To do ::
Reproduce exactly the lines from the one containing "The width and height of the screenshot is (1006, 434)." through the last line of the records below, both included. Leave out any pictures.

Stored items
=== Begin Enclosure ===

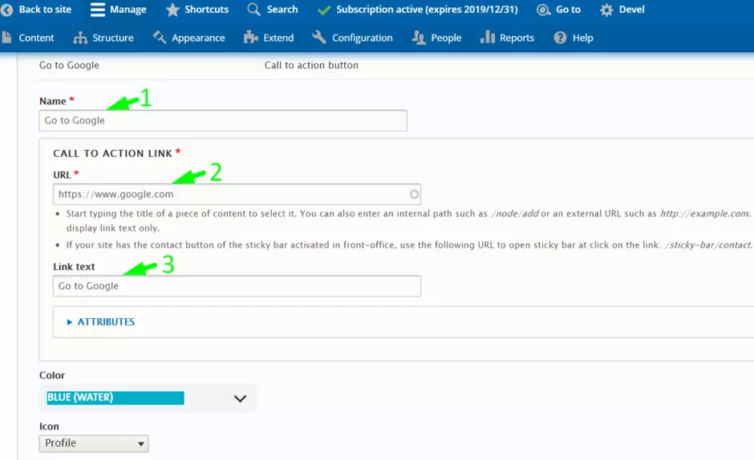The width and height of the screenshot is (754, 460).
Task: Open the Content menu
Action: tap(36, 38)
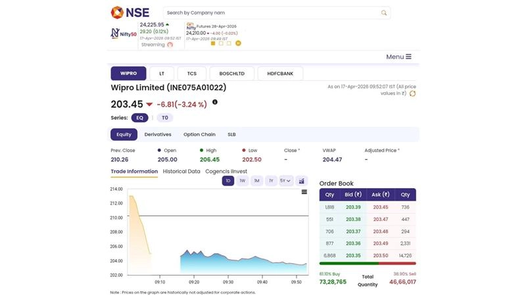The width and height of the screenshot is (526, 296).
Task: Select the T0 series toggle
Action: click(x=164, y=118)
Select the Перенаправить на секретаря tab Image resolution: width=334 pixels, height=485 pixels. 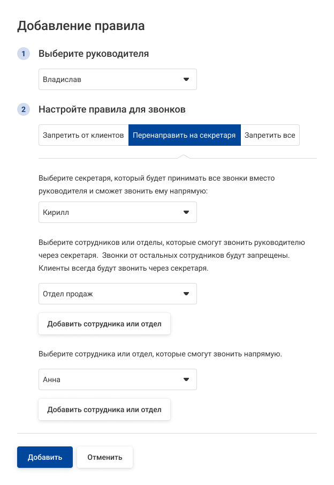click(184, 136)
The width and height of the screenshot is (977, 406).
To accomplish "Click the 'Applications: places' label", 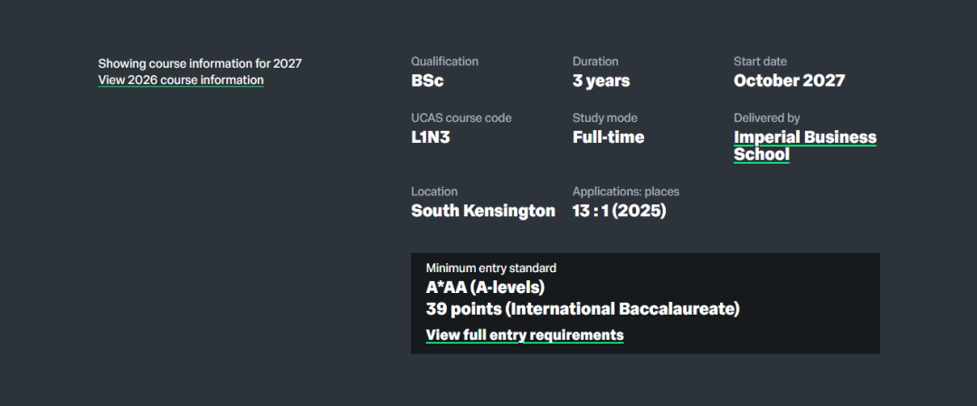I will (x=625, y=192).
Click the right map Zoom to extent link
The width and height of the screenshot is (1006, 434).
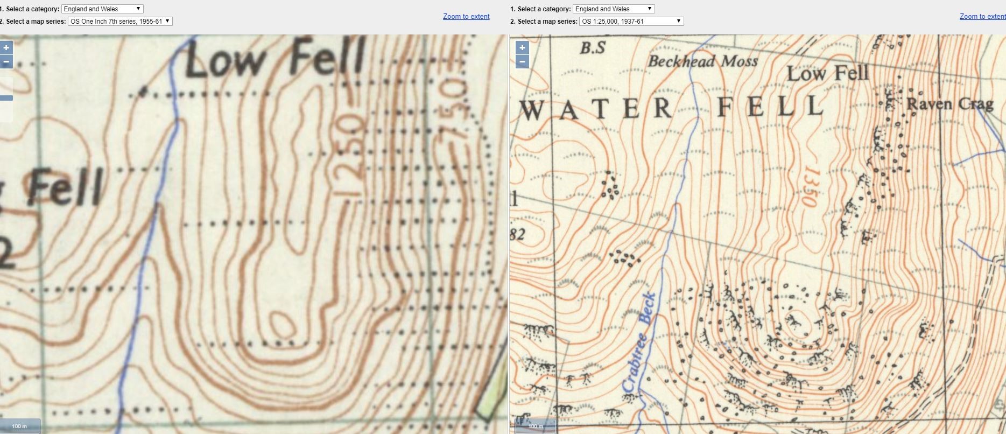[x=982, y=17]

=== End Enclosure ===

Answer for the task ::
The width and height of the screenshot is (1006, 434).
[x=982, y=17]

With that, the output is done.